Латгальский крест - Валерий Борисович Бочков
Про свой велосипед, оставленный на Шпигельстраат, я вспомнил лишь под утро.
43
Лишь в апреле мне хватило духу привести на ПринсХендрик-каде женщину. Тихую монголку, изображавшую из себя художницу-примитивистку, с идеально круглым лицом и бритой наголо головой, покрытой татуированными узорами. Но даже спустя полгода я чувствовал себя предателем. Самым безопасным местом тогда показался чердак. Мы поднялись наверх, мы были пьяны, но даже когда, путаясь в ее цыганских бусах и фальшивых золотых монистах, я завалил художницу на пол, мне толком ничего не удалось: то меж балок, то в дверном проеме мерещилась мне худая, почти детская, фигура в шелковом халате, кутающаяся в безразмерный белый свитер деревенской вязки.

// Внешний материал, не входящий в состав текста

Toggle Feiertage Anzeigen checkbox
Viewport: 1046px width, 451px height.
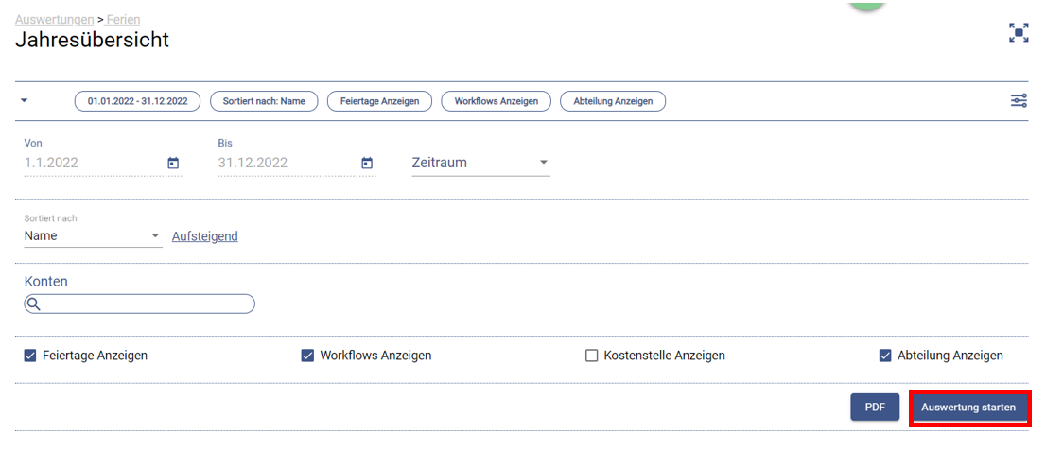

С Леонорой пришлось поступить так, как ее прабабка поступила со своим покойным супругом. Разница заключалась в том, что я пытался спрятать свой стыд, вдова – позор мужа. Для храбрости включив радио на всю катушку и предварительно высосав треть бутылки, я взялся за дело. Собрал все – пепельницы, стаканы, одежду, обувь, белье, парфюмерную мелочь и прочий хлам – свалил в мешки, огромные, из черного тугого полиэтилена (на упаковке советовали использовать их для строительного мусора). Один за другим оттащил все девять мешков в ее спальню и запер там на ключ. Выкинуть или отдать старьевщикам хоть что-то у меня просто не хватило духу.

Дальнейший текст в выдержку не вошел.